According to the report, the committee strongly advised against the creation of an arrangement which entailed the removal of goods on a daily basis. Referring to the Merriman Mall, the committee said if money was to be spent on another vendors' project without proper facilities another white elephant would be created after the expenditure of millions of dollars.

At the meeting the vendors said they were wary of continuous temporary arrangements regarding their welfare and urged that the five-year lease proposed by the government be revisited.

The committee was established by the council on June 5, with its mandate being to address the vending issue in Georgetown, with particular reference to Water street, since the fate of those vendors was to be decided by the court at the time of the formation of the committee.

The main objective of the committee is to examine the situation in an in-depth and critical manner, and present to council in a holistic way, recommendations that would permanently put an end to the current forms of street vending.
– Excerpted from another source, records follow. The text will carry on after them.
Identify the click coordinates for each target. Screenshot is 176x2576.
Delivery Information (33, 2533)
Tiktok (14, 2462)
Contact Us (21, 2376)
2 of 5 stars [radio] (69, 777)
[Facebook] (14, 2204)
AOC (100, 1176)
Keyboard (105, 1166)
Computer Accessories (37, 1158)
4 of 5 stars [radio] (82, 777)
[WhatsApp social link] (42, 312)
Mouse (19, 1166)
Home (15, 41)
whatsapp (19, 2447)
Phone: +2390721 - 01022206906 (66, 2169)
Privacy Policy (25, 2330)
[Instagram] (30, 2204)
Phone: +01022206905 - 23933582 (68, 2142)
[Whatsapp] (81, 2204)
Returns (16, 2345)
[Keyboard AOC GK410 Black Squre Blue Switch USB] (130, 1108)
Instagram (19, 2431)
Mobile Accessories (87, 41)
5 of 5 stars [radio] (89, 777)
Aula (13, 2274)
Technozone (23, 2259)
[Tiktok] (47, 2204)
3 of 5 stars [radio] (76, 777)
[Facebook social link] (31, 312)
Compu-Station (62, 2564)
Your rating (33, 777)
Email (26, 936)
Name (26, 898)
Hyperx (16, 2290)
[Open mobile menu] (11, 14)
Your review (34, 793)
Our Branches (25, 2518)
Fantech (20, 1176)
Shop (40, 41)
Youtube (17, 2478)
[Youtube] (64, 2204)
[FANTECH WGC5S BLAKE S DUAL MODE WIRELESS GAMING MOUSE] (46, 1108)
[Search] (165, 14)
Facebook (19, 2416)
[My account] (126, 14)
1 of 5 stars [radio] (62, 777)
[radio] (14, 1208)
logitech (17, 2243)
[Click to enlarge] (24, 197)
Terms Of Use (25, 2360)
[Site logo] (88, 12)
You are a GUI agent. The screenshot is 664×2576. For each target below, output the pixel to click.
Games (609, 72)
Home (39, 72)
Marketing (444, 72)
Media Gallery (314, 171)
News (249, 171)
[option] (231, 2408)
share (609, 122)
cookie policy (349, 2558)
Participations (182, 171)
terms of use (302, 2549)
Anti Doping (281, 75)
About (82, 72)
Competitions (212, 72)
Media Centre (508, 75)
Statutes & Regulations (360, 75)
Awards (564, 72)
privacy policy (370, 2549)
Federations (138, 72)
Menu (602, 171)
Other objectives include the identification of appropriate forms of vending suitable for specific commercial areas, to recommend suitable structures for the identified sites and to explore various types of financial arrangements for their implementation.

At last month's meeting a number of other issues were discussed and it was decided that sites already owned by the M&CC should be developed and improved. It was suggested that since it would take a considerable amount of time to acquire property owned by others the council should embark on projects to develop those markets under its control, while it awaited approval from government to treat with the under-utilized or abandoned sites around the city.

For the Bourda Market, the committee recommended that the plan for the modernization of that shopping area should be re-visited and updated in keeping with the needs of the citizens of Georgetown.

For the Stelling View Market, it was suggested that the area should be developed into a modern pier where relaxation cafes and restaurants, serving all varieties of food, would be established, to relocate the entertainment and food booths that are currently in front of the Stabroek Market. Further, that the expertise of an architect should be sought for the development of this project.

Another area on which the committee suggested that work should be done was the Stabroek Bazaar and it was recommended that the stelling adjacent to this area be extended for the relocation of the greens, fruits and grocery vendors who are on the Water street pavement between Stabroek Bazaar and Commerce Street. This, the committee said, would ease the traffic congestion there and enable the council to earn revenue which is currently not collected.

The committee found that the Guyana Stores Bond was clearly out of character with the envisioned development of the shopping district and should be removed for the enhancement of the area and the extension of the vendors' arcade.